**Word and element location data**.
##########

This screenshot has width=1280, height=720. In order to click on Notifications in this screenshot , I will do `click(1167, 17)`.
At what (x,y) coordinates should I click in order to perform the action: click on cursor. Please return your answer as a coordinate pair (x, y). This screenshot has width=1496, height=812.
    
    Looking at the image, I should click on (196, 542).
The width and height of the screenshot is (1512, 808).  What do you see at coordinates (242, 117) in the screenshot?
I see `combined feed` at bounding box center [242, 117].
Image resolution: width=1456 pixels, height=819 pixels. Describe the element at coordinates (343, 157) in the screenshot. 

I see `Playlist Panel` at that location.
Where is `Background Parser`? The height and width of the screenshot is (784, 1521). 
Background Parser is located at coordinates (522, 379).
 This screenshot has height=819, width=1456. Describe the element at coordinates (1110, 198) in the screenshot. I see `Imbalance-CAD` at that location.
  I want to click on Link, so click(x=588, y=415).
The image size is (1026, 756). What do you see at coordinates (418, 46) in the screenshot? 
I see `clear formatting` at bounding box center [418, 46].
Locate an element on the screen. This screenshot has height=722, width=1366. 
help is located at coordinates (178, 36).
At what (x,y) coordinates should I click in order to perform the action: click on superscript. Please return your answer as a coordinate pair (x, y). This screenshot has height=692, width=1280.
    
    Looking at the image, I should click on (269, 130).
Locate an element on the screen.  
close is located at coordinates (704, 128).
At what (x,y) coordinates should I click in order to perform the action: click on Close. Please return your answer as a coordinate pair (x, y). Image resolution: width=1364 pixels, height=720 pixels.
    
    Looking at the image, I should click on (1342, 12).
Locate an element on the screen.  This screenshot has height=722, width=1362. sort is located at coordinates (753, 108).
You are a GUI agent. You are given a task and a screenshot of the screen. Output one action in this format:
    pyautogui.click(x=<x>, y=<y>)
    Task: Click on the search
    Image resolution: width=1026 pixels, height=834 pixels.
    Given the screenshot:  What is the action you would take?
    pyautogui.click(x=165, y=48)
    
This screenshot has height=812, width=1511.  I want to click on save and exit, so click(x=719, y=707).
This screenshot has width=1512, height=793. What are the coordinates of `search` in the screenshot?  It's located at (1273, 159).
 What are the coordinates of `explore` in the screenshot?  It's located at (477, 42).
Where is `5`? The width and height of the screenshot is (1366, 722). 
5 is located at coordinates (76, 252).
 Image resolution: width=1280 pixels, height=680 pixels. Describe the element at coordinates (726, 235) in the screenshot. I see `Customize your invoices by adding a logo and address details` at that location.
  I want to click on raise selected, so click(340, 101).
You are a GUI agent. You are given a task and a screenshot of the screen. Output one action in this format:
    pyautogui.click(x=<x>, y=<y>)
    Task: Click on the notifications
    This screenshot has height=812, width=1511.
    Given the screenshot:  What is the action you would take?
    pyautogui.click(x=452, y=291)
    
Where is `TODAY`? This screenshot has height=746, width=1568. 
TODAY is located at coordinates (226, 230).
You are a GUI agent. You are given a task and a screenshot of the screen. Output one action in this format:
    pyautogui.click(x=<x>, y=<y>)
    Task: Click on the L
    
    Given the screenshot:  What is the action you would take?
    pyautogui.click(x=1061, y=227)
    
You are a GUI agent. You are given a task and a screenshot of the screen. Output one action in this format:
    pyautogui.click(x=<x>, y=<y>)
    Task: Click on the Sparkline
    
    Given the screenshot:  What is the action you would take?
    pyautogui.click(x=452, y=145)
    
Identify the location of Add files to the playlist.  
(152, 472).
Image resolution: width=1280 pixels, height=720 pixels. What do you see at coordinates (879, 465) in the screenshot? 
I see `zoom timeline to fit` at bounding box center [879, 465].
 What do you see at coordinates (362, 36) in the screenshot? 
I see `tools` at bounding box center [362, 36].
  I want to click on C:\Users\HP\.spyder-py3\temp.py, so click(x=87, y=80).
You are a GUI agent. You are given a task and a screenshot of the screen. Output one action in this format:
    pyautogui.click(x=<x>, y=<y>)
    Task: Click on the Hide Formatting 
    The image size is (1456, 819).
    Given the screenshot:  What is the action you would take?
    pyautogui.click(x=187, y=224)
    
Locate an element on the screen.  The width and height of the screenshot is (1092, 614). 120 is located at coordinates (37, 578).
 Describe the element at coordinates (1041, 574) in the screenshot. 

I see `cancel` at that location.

##########

Turn the entries into a JSON list of strings, one string per line, leaving out blank lines. Begin at the line that contains "has height=692, width=1280." and stop after the line that contains "coordinates (753, 108).", converting only those lines.

**FINAL ANSWER**.
[
  "At what (x,y) coordinates should I click in order to perform the action: click on superscript. Please return your answer as a coordinate pair (x, y). This screenshot has height=692, width=1280.",
  "    Looking at the image, I should click on (269, 130).",
  "Locate an element on the screen.  ",
  "close is located at coordinates (704, 128).",
  "At what (x,y) coordinates should I click in order to perform the action: click on Close. Please return your answer as a coordinate pair (x, y). Image resolution: width=1364 pixels, height=720 pixels.",
  "    Looking at the image, I should click on (1342, 12).",
  "Locate an element on the screen.  This screenshot has height=722, width=1362. sort is located at coordinates (753, 108)."
]